There were a lot of other things on my calendar which have kept me busy and there are many events which never made it on my schedule which nonetheless occupied my time and resources. Still each event has been clicked off and placed in the “done” column. Lent and Easter services are behind me for this year. Confirmation classes are placed on hold till September. Confirmation camp, Chrysalis and Annual Conference have come and gone. I still have my meeting with the District Superintendent and we are in the midst of Vacation Bible School. I just finished one week of Course of Study and have one more week in August to complete. There will be a slight lull in August; however, Debbie and I will have to begin working on disposing of her Mom’s stuff sometime this fall and the work for Church conference will once again impose itself on the church’s schedule.

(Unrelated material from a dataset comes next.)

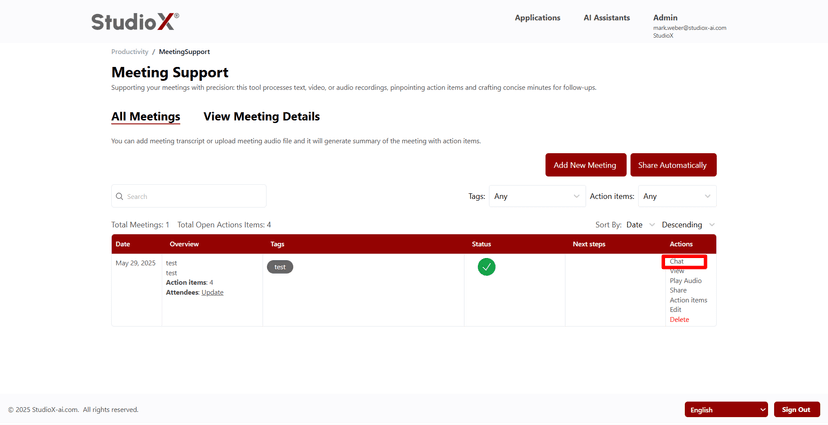Click the Update attendees link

Still that Sept 10th date stands out. My friend goes to Canada every year and there was a time that I thought I could make it an annual trek as well. Changes in jobs, fortune and circumstances have restricted me to only one other Canadian trip which was almost 30 years ago. That is why this trip is special. However, it too will be clicked off and placed in the book of memory. Then my calendar will begin to fill up with more church-related activities and other things which were not planned and will fill my daily activities.

It is important to have “red letter” days circled in our journey through life. For some it may be a family reunion, a graduation or a special anniversary. It may be an annual event such as the first Husker game in Sept or the opening day of hunting season. We anticipate Thanksgiving, Christmas, Easter and Independence Day as well. They become landmarks which indicate the course of our journey in life and provide a reference for remembering and recalling the path we take each year. 2017 will be the year I went fishing in Canada. For Debbie it will be the year she lost her mother.

Be they bittersweet or rewarding, these events should be remembered as special times in our lives. Still there are only a few of them each year and the rest of our lives are filled with mundane ordinary events, most of which we can scarcely remember the next day. Doctor appointments, morning coffee, Bible study meetings, School events, church services, community activities all seem to fill our lives like sand fills the space between the larger stones that mark our life’s journey.

I sometimes can’t remember what I preached on last Sunday and some of my ministerial readings seem to flow right through me as I am more concerned about weeding the garden, getting the pickup fixed or reorganizing the church service. Oftentimes I resent these little chores of service – planning, or writing articles and planning meeting with Ad boards, SPRC or District Superintendents. Sometimes I wish I could simply get up and have nothing planned for the day except whatever I want to do.

Yet I have learned not to begrudge these intrusions and to appreciate that each task or activity gives me an opportunity to live my life as a disciple of Christ. The duties I encounter each day are part of the “sanctification” which all Christians engage in who truly wish to live lives of faith and Christian deeds. Dealing with the mundane and ordinary is how God shapes us to be disciples and allows us to experience the human journey that we all share. It is a journey which Christ shared with us.

Most people can be a believer and disciple of Christ on special occasions or special days of their lives. Growing in faith, humbleness and charity during the ordinary times and not waiting for that “red letter” day is the real challenge we face as disciples. It is the mundane things we do between the major events on the calendar that fill our lives and shape us into genuine disciples. It is how we face the ordinary and live in the real world each day that allows us to share our faith through respect, courtesy, compassion and tolerance. Just as Jesus sought to be with people in their ordinary routines and uneventful lives, so should we engage each other as Jesus did, knowing God has given each day a gift for sharing the peace and love “which passes all understanding.”